I can take a safe bet that many of you reading this blog know a bit or more about Artificial Intelligence (AI). It’s not just a tech buzzword. We have a brush with AI in our day-to-day lives even though we may not realize its presence. AI is there in our smartphones and in our cars. It has crept into our social networks, our workspace and our living rooms too. But many of us haven’t opened up to the disruption AI is brewing. What if I claim AI can do more than mimic human intelligence? And, create some great content? Don’t you find it believable? Just check into thispersondoesnotexist.com and generated.photo. Here, you will find umpteen images of people who never existed, yet they look so real. Yes, this is possible. Generative AI is making it happen.

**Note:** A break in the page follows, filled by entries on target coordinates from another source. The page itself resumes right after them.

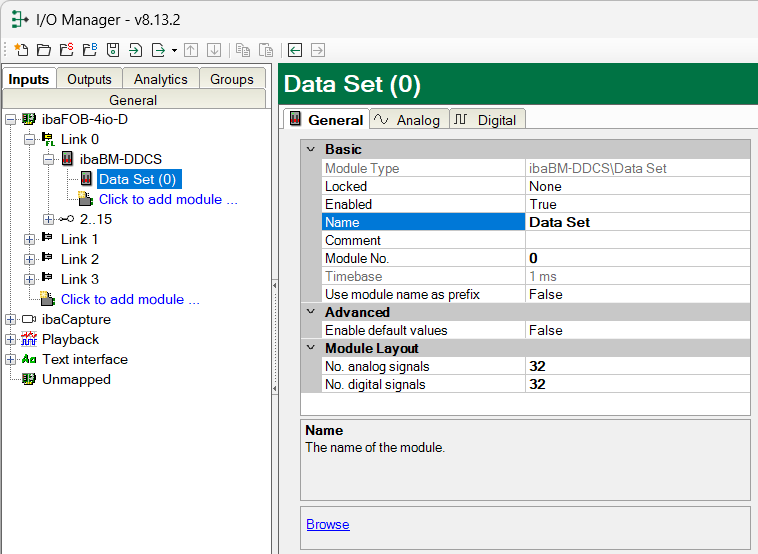Click the Browse link
Viewport: 758px width, 554px height.
pyautogui.click(x=328, y=524)
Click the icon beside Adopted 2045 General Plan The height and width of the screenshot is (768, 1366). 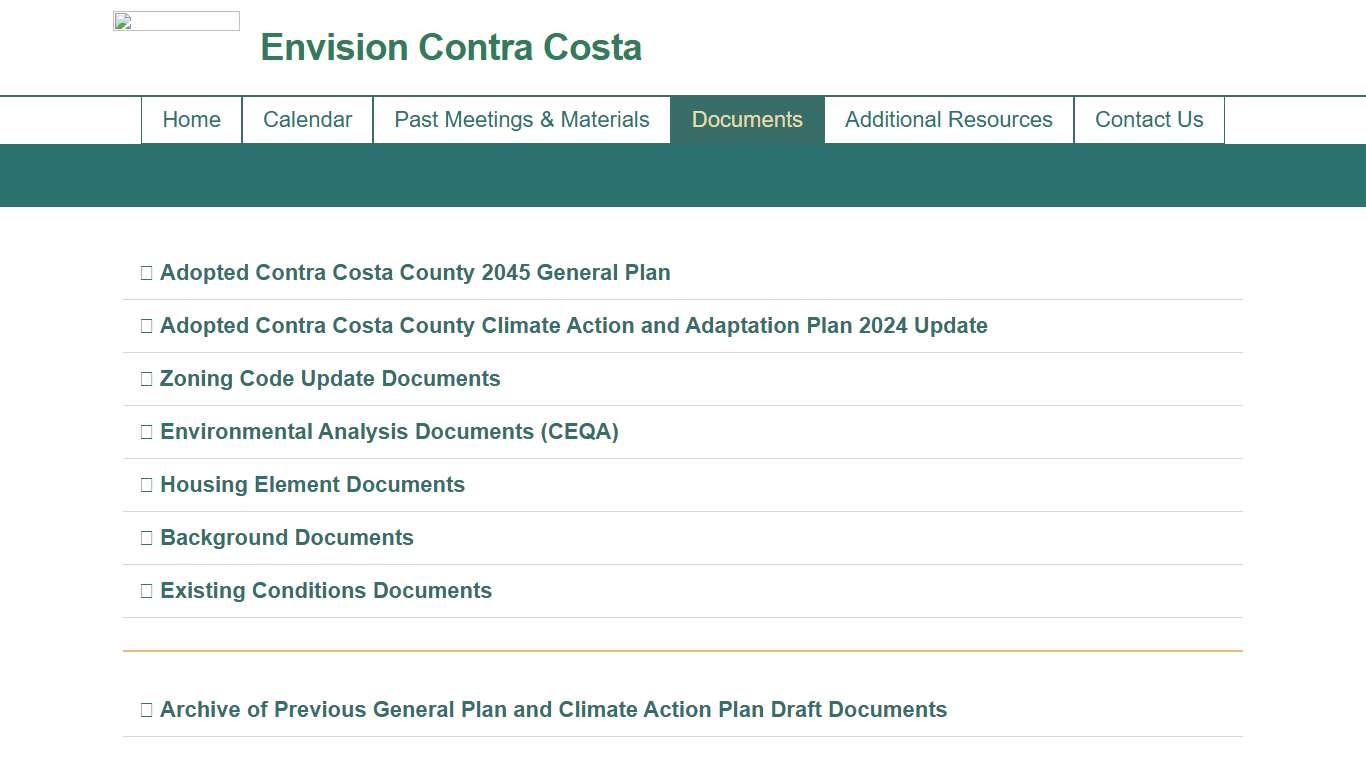pyautogui.click(x=146, y=272)
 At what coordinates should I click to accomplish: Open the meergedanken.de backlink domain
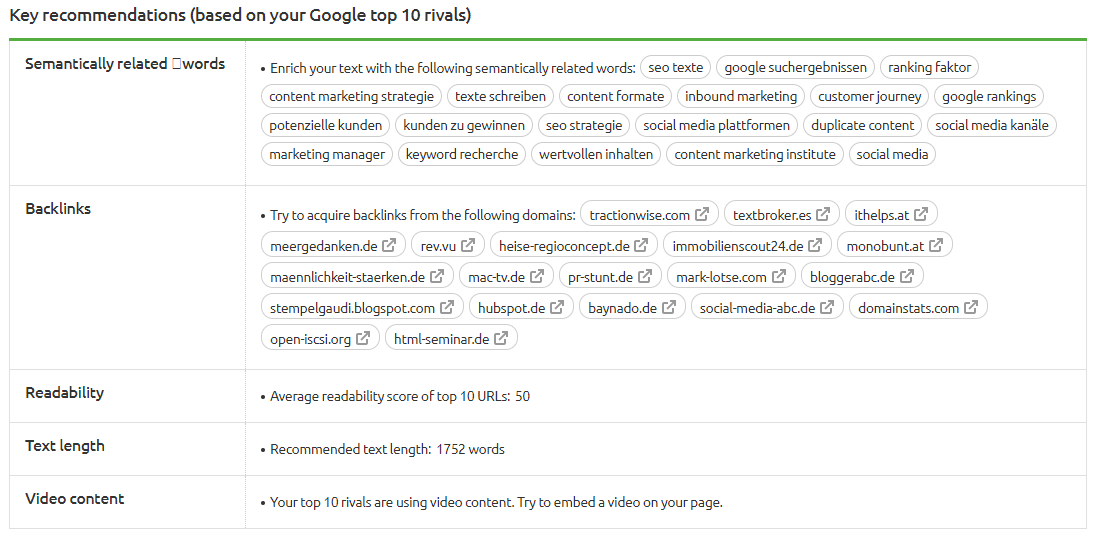click(323, 246)
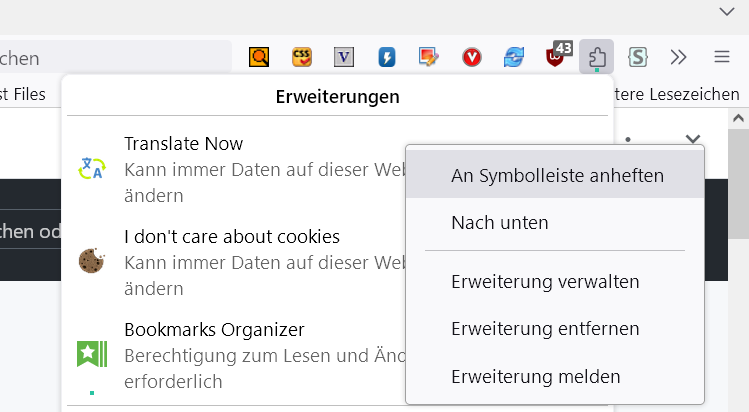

Dredging More On Generative AI
Generative AI is the technology that uses Machine Learning (ML) algorithms to create new artefacts from existing content like text, images and videos. Gartner has listed Generative AI as one of the Top 12 technology trends for 2022 and beyond. And forecasts that in the next three and a half years, generative AI will account for 10 per cent of all the data produced compared to less than one per cent now.
What Generative AI does isn’t real for sure. However, it tricks the user into believing that it’s real. You can relate easily if you recall the recent ‘Not Just a Cadbury Ad’. Created by AI company Rephrase.ai, the ad used Generative AI to make the digital avatar of Bollywood heartthrob Shahrukh Khan. This digital clone would enable thousands of small businesses and store vendors to create customized ad campaigns featuring the celluloid star.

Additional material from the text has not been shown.